# How bad is it to over tighten??



## secuono (Sep 28, 2011)

I tightened the lids as much as I possibly could and just read to 'finger tighten'. How bad is that?


----------



## secuono (Sep 28, 2011)

Also, I keep reading 'remove the band and check the seal'. I have no bands, what the heck are they talking about?


----------



## Belfrybat (Feb 21, 2003)

I gather you are canning? Canning jars have a two part lid. The flat piece has a rubber seal and sits on the jar and the ring (band) is screwed on "finger tight" and holds the lid in place during the canning process. To prevent rust, one removes the ring after the jars are completely cool. 

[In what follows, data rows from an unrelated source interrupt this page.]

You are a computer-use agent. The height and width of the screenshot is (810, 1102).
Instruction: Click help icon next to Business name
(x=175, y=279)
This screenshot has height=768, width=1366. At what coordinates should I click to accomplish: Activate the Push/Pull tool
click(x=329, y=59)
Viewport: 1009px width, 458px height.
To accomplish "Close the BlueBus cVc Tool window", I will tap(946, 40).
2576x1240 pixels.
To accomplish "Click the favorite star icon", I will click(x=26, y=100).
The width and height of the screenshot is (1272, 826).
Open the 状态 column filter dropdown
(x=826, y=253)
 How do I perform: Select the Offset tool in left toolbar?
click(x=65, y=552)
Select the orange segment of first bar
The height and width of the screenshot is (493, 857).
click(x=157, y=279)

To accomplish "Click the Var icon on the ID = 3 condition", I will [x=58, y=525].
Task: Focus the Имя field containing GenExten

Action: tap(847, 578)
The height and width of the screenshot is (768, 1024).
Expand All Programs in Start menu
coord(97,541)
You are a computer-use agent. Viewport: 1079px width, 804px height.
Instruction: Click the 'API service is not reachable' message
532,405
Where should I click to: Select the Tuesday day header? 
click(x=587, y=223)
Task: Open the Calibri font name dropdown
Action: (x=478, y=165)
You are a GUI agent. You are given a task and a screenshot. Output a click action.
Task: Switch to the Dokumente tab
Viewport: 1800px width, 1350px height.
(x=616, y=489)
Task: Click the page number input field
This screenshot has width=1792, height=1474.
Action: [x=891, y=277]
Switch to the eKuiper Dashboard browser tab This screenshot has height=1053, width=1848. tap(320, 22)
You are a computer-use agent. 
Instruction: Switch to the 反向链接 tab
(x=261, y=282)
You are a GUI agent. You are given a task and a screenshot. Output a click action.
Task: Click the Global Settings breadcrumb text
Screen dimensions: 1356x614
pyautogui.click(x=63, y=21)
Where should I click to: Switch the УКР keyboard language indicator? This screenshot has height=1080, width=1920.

The danger of overtightening is the jars can break during the canning process as they expand a bit with the heat or they will be almost impossible to remove when cooled. 

What kind of lids are you using that are only one part?


----------



## secuono (Sep 28, 2011)

Oh, no, it's the same. I just never understood what the 'bands' were. When I hear that word, I think of rubber bands, not metal that screws on. 
Well, 3 seem to be sealed/popped. Other 6 still click when you touch the lid, it's been over an hour. Hoping with more time, the rest will seal...=(


----------



## secuono (Sep 28, 2011)

Oh...heard a faint pop!


----------



## Belfrybat (Feb 21, 2003)

Yeah, it sometimes takes a while for them to completely seal, depending on what's been canned and the air temperature.


----------



## secuono (Sep 28, 2011)

Thanks!
First time canning and it was so stressful!!


----------



## unregistered65598 (Oct 4, 2010)

something I have learned is that finger tight means to snug them down. I used to use just my finger tips to tighten them and then lost a bunch of liquid while processing them. Now I kow that you tighten them just about as tight as if you were closing up a jar of something to put in the fridge.


----------



## suitcase_sally (Mar 20, 2006)

If you tighten the lids down "as much as you possibly can", the air cannot be expressed out of the jar. If the air cannot be expressed, you will not get a vacuum inside the jar. You will also end up with buckled lids when the air tries to get out and can't.


----------



## julieq (Oct 12, 2008)

Congrats on venturing into canning! Hope they all seal well. 

If not, then get right back at it and learn from the experience OK?!


----------